Figure 10. εelec, εion and εtot plotted against Egap for all the organic and organometallic polymers (as well as a few non-polymeric crystals, denoted by ‘NP’) studied computationally so far.

Clearly, much more favorable combinations of high dielectric constant and large bandgap could be attained with the Sn-ester based polymers as compared to purely organic polymers, and inserting metal based units in the polymer backbone is definitely the way to go. This led to the computational study of a number of other metal containing polymers, such as Ti, Zn and Cd, in similar polymer repeat units and coordination environments as the Sn-esters. The consideration of a variety of different organometallic polymers like this was very illuminating in terms of the combinations of properties obtained, and further highlighted the limitations of purely organic polymers.

Figure 10 shows εelec, εion and εtot plotted against Egap for all the organic and organometallic polymers considered in this work so far [35]. It can be seen that the organometallic polymers simply stand out

in terms of high dielectric constants and large bandgaps, when compared to the purely organic polymers. With all the different kinds of metals used, especially Sn and Zn, there has been a significant increase in εion. For a given band gap, the accessible dielectric constant of the organometallic polymers is, in general, superior to that of the organic materials (within the scope of the adopted initial screening criteria). Although organic polymers are more common and offer definite advantages like being amenable to synthesis and forming films, their dielectric behavior clearly lags behind organometallics, indicating that metals atoms in polymer backbones is certainly the way to go.

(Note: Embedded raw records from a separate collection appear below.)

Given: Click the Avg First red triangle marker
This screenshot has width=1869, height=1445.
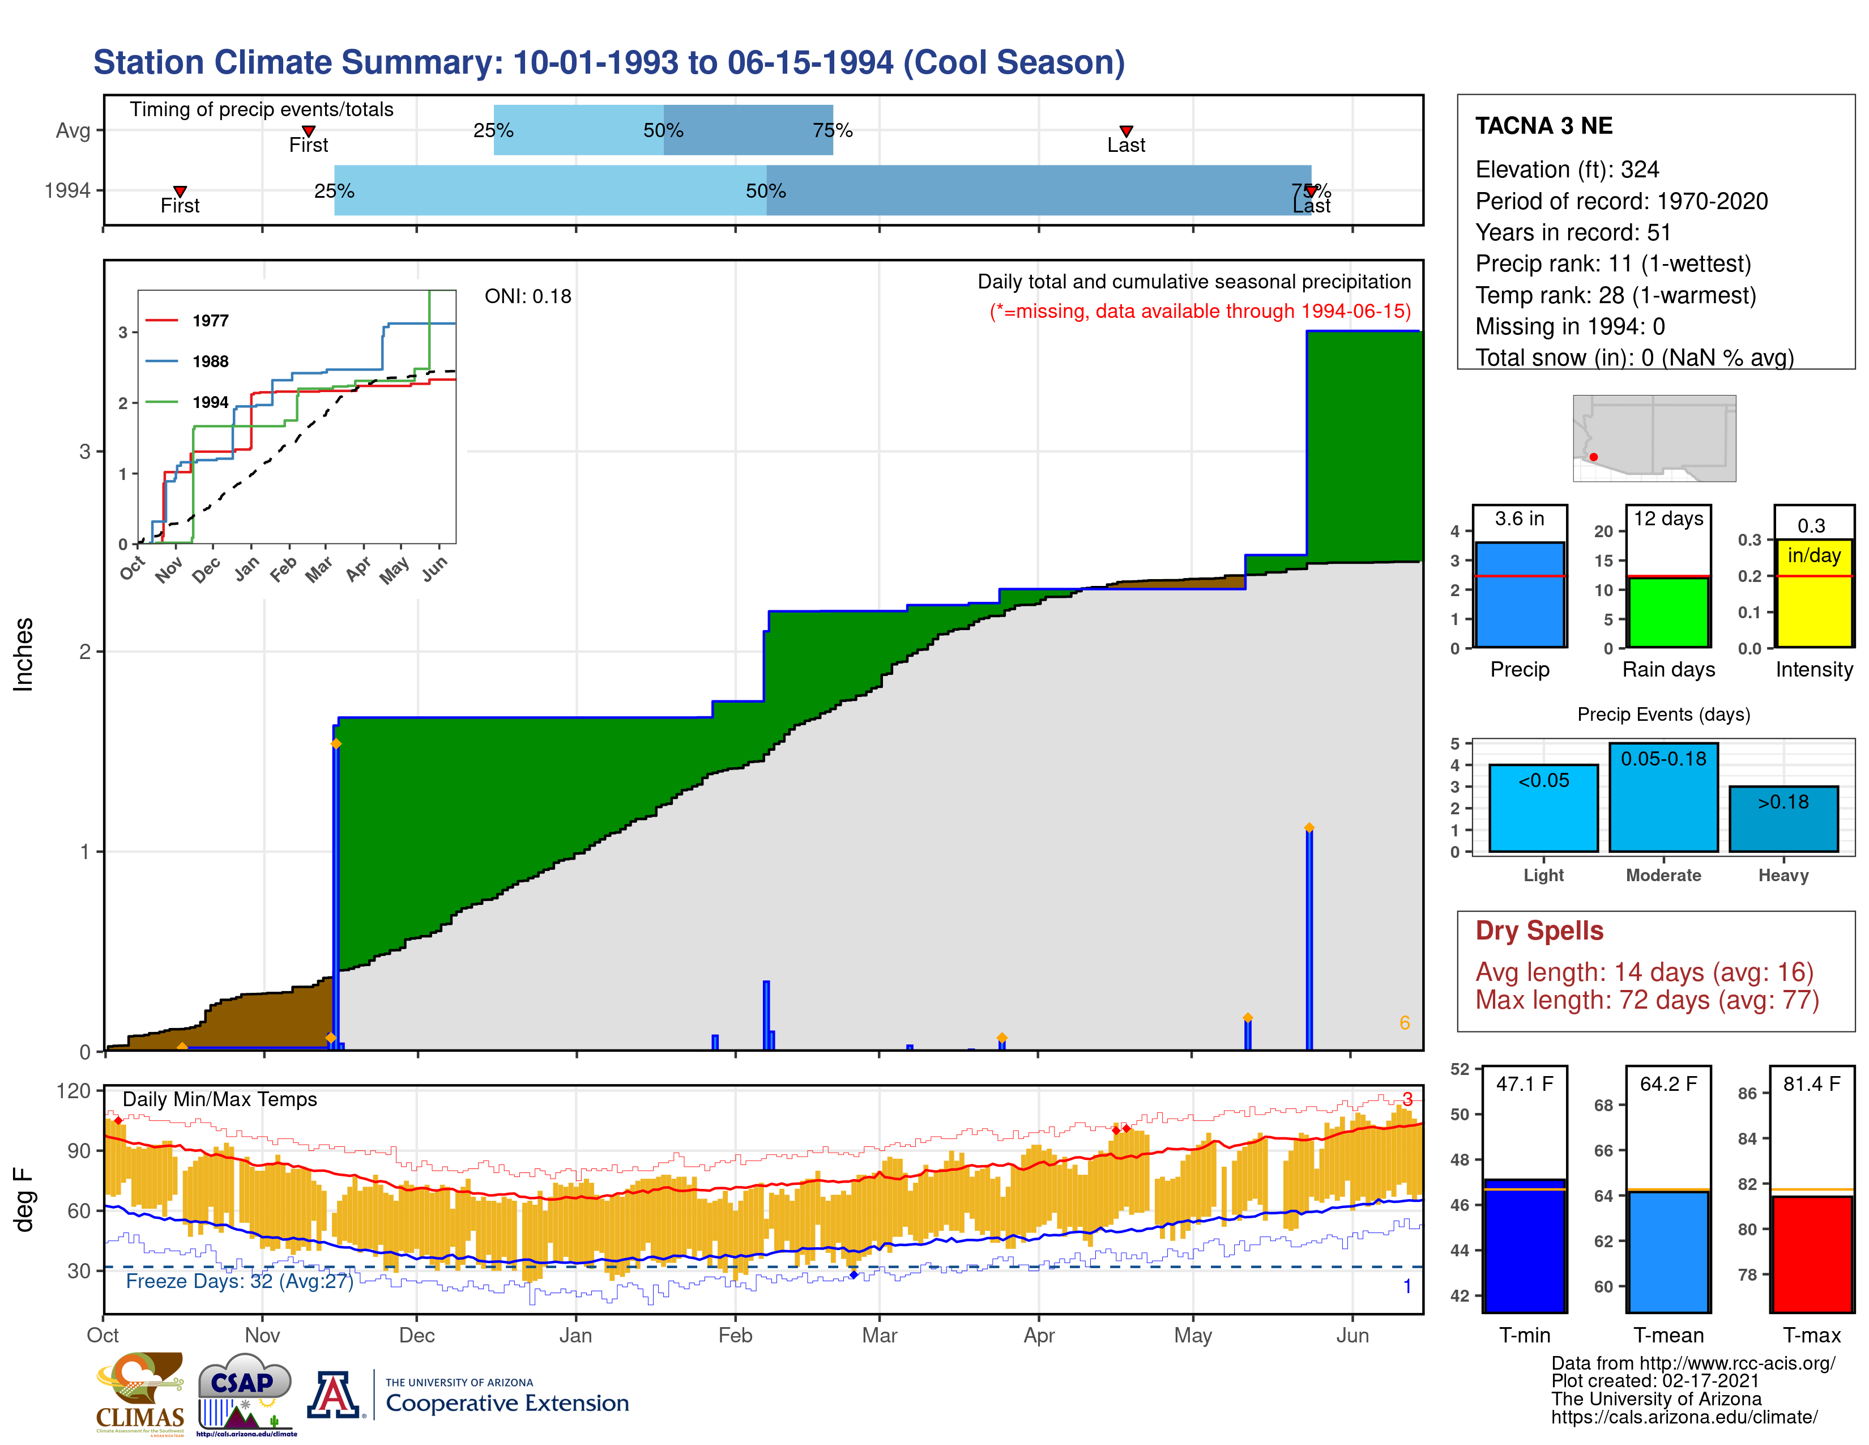Looking at the screenshot, I should 309,131.
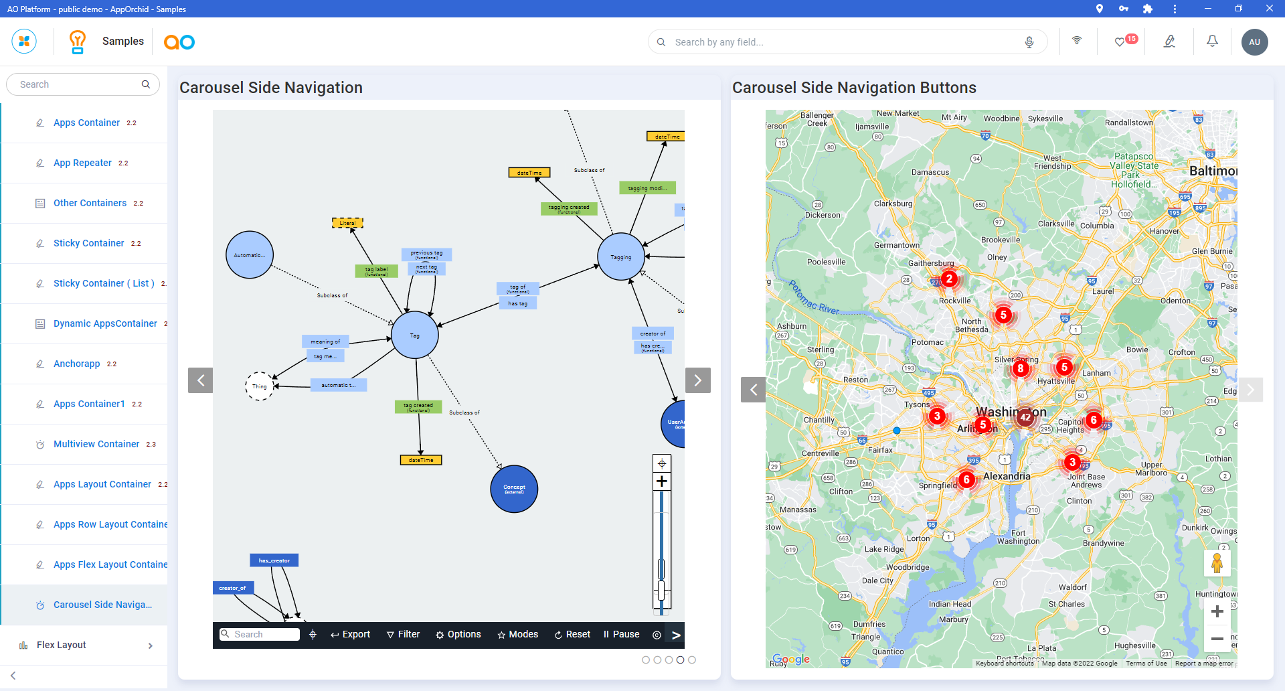Click the Pause button in graph toolbar
The width and height of the screenshot is (1285, 691).
coord(621,635)
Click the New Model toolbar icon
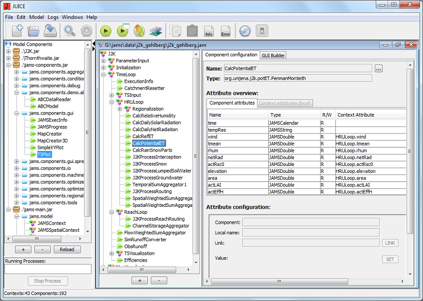 17,31
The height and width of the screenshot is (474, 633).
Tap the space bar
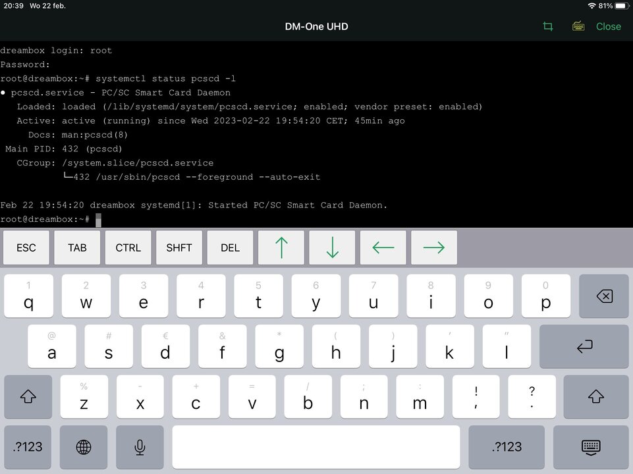[x=316, y=447]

4.3 Learning from organic polymers data

While we can use the high-throughput generated data to obtain useful `lead candidates' with desired properties, a natural question is whether we can understand the origins of the attractive behavior in polymers, and harness this understanding to search for other suitable options. Within the context of organic polymeric materials described in Section 4.1, the origins should be traceable to the identities of the chemical building blocks. If the polymers can be numerically represented- or fingerprinted- on the basis of their constituent building blocks, correlations can be established between the fingerprints (or parts of it) and the properties [32,33]. The key requirements are that the fingerprints should be intuitive, easily computable, invariant with respect to translations and rotations of the polymer or permutations of like atoms or motifs, and generalizable to all cases within the chemical subspace.

A polymer fingerprint could therefore be a count of the number of different types of building blocks (e.g., the number of CH2 blocks, the number of C6H4 blocks, etc.; this is fingerprint MI), or the types of pairs of blocks (eg. CH2-NH pairs, CS-O pairs, etc.; this is fingerprint MII), or the types of triplets of blocks (CH2-NH-CO triplets, C4H2S-C6H4-CS triplets, etc.; this is fingerprint MIII) in the polymer [14]. Any such fingerprint would be normalized by the total number of blocks in the repeat unit to make it generalizable to polymers with any number of blocks in the repeat unit. With this prescription, the fingerprint for any given n-block polymer is populated by assigning a certain score to every block or pair of blocks or triplet of blocks that is encountered, with the counting done from either end of the polymer repeat unit to take periodicity and inversion into account.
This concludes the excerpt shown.